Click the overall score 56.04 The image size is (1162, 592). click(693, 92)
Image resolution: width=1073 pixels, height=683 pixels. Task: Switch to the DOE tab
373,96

━━━━━━━━

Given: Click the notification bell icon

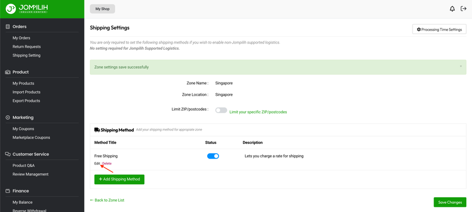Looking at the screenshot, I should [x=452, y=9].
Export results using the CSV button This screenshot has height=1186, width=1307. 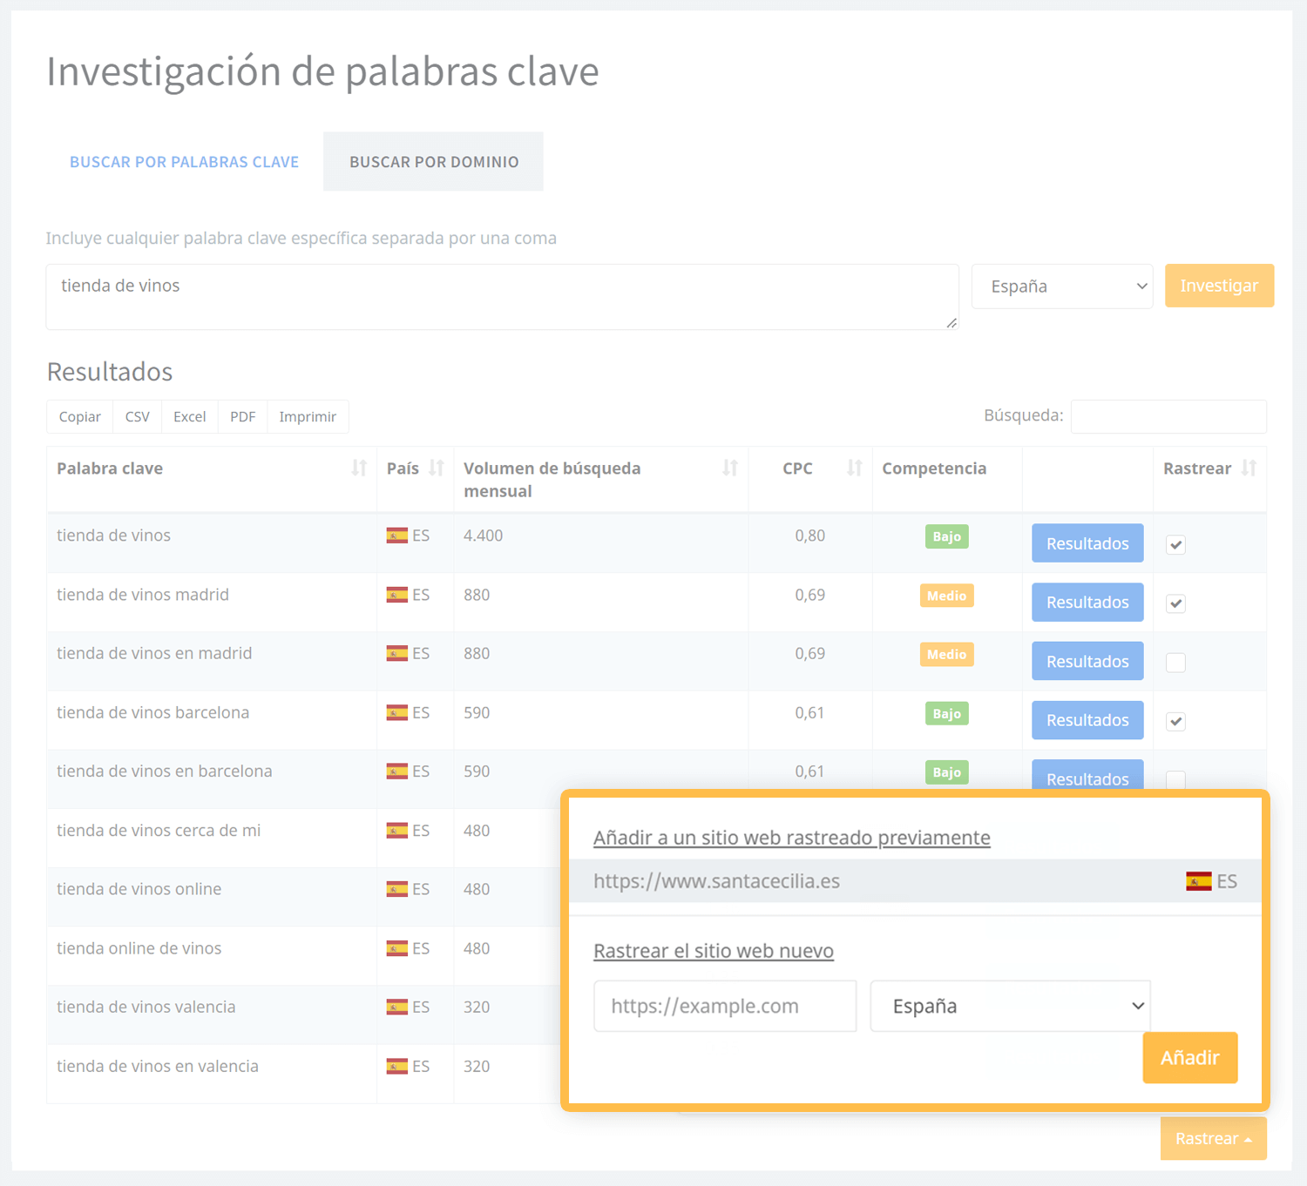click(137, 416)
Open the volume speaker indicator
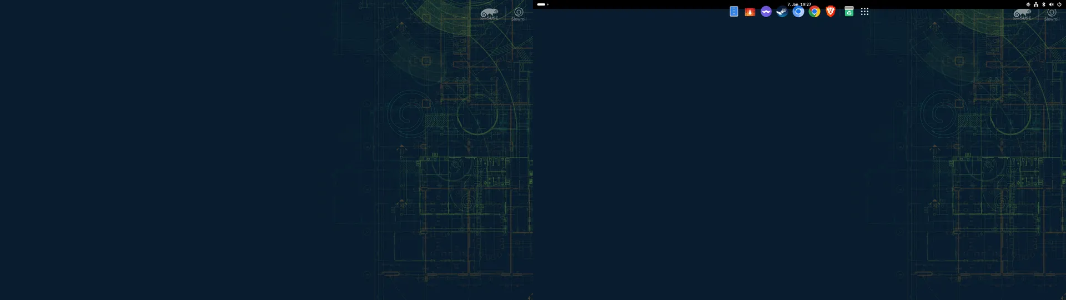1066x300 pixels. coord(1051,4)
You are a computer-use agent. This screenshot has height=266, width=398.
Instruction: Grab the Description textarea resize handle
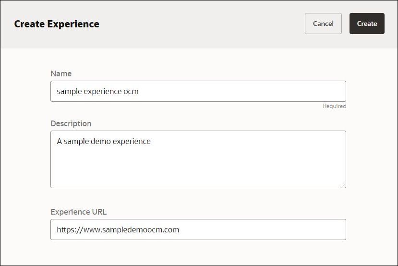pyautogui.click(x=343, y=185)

━━━━━━━━

# Goal of the exercise:
Please copy out the rows from the line containing "You are a computer-use" through the line containing "pyautogui.click(x=343, y=185)", including both of those lines, and leave the pictures out.

# Solved exercise:
You are a computer-use agent. This screenshot has height=266, width=398.
Instruction: Grab the Description textarea resize handle
pyautogui.click(x=343, y=185)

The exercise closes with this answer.